Para comprovar a suspeita de que ele possa ser encontrado no estacionamento que pertence à Santa Casa, é preciso escavá-lo. Por isso o MP-BA se reuniu com a irmandade católica no último dia 29 de janeiro, para discutir uma minuta de um termo de cooperação que permita uma pesquisa arqueológica.

O encontro foi presidido pelo promotor de Justiça Alan Cedraz, coordenador do Núcleo de Defesa do Patrimônio Histórico, Artístico e Cultural do MP-BA (Nudephac), e pelas promotoras Cristina Seixas Graça, Luiza Amoedo e Lívia Sant’Anna Vaz. O Instituto do Patrimônio Histórico e Artístico Nacional (Iphan) também enviou um representante para a reunião. Vale ressaltar que o imóvel é tombado, e abriga um museu e uma faculdade. 
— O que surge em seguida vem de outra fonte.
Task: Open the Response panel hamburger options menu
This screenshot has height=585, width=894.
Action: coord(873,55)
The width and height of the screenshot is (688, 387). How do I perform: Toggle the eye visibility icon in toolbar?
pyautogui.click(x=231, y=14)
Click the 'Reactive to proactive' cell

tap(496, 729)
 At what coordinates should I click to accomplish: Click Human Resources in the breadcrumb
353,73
Mas a projeção é que a escavação dure apenas de três a dez dias, e interdite apenas uma ou duas vagas do estacionamento, que serão posteriormente reconstituídas. 

“Esse achado tem o potencial de abalar as bases coloniais e racistas dessa cidade. O cemitério trata desse direito à memória, direito à verdade e ao luto. Então eu acho que o impacto vai ser enorme porque se trata de um apagamento proposital”, declara Silvana Oliveiri, doutoranda em Urbanismo da Universidade Federal da Bahia (UFBA), pesquisadora por trás da descoberta, que localizou o perímetro a partir de um cruzamento de mapas e relatos históricos.
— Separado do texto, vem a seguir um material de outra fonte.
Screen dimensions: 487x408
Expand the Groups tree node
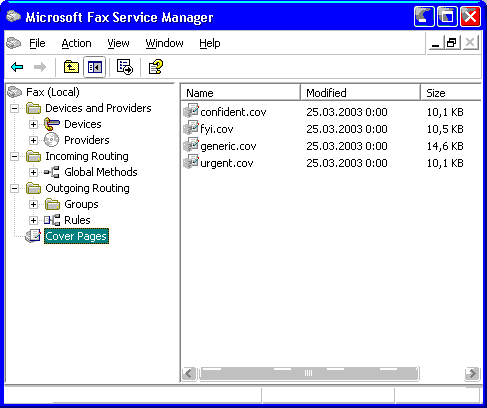click(33, 204)
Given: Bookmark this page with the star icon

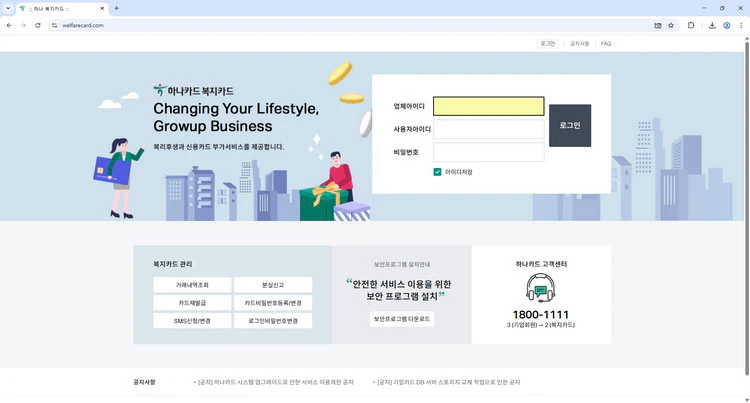Looking at the screenshot, I should 671,25.
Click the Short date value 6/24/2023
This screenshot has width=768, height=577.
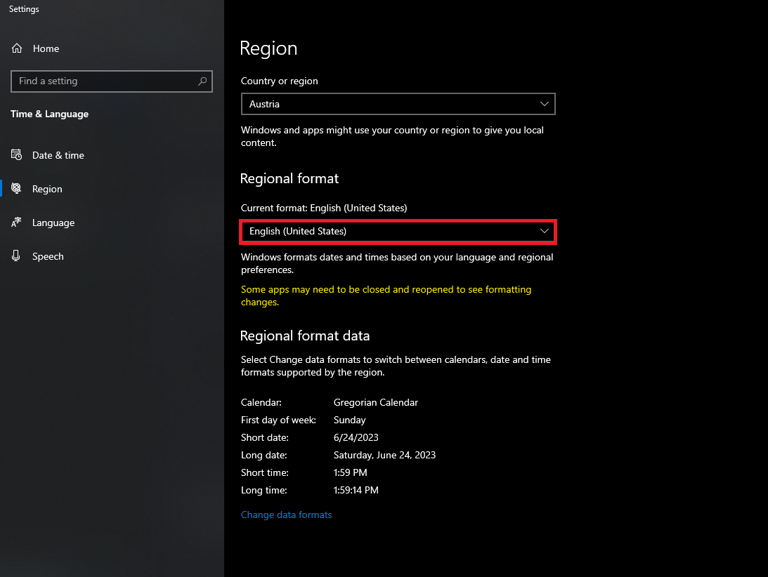click(x=357, y=438)
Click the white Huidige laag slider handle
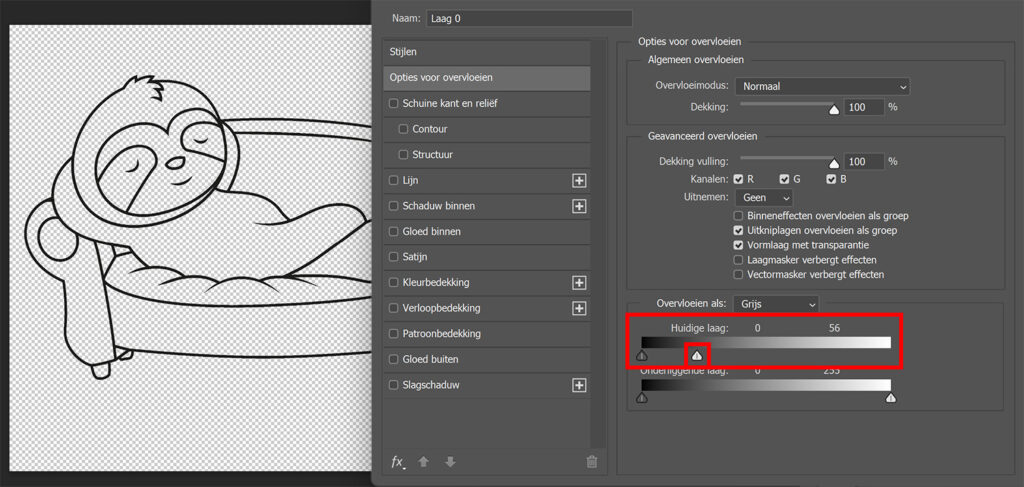Viewport: 1024px width, 487px height. click(697, 355)

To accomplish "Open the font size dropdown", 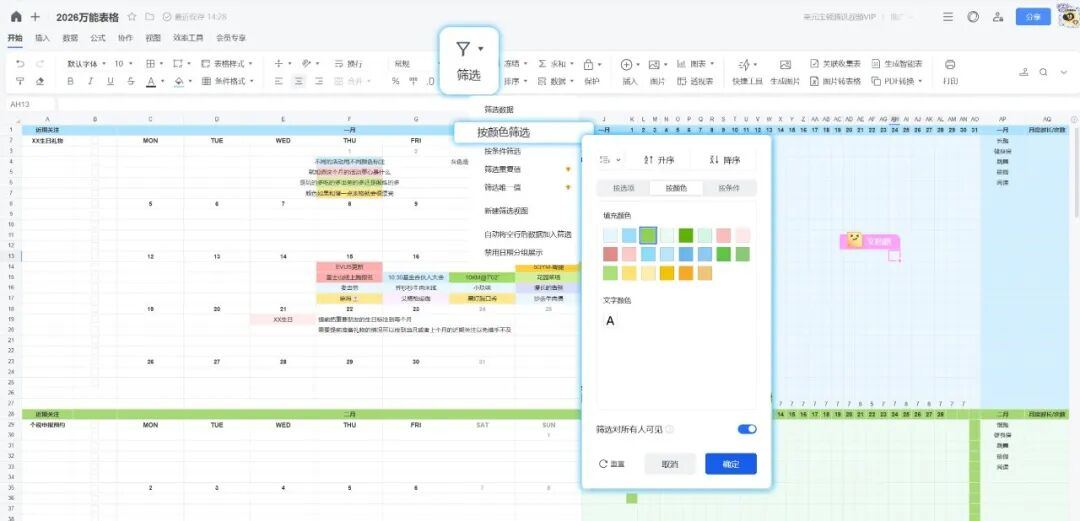I will tap(122, 63).
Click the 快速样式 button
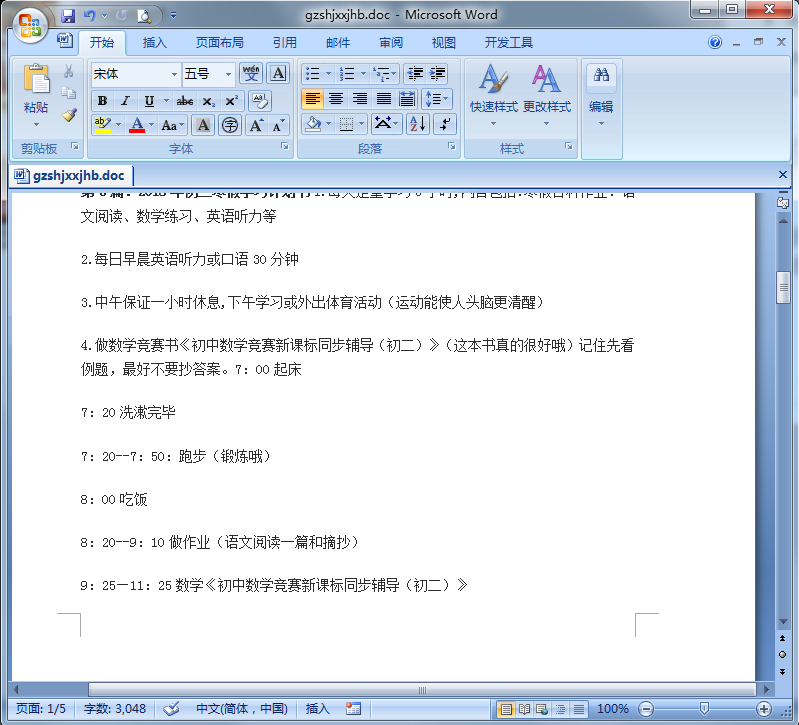The height and width of the screenshot is (725, 799). click(493, 95)
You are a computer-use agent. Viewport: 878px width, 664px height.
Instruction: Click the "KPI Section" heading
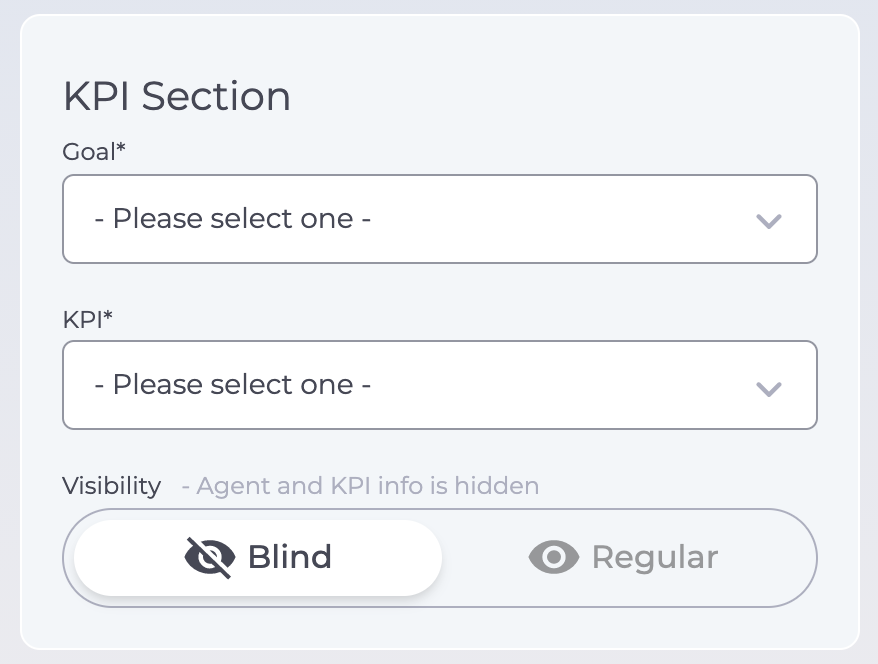[177, 97]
Além de contribuir para a preservação de patrimônio histórico, está entre as expectativas da empreitada encontrar os restos mortais dos africanos que protagonizaram a Revolta dos Malês, que ocorreu em 1835 e é considerado o maior levante urbano contra a escravização no Brasil.

Uma vez encontradas as provas materiais, o cemitério em questão se juntará a outros que também estavam desaparecidos. Como o Cemitério dos Pretos Novos, encontrado acidentalmente em 1996 no Rio de Janeiro; e o Cemitério dos Aflitos, primeiro cemitério público de São Paulo, criado em 1775 e descoberto durante pesquisa arqueológica em 2018.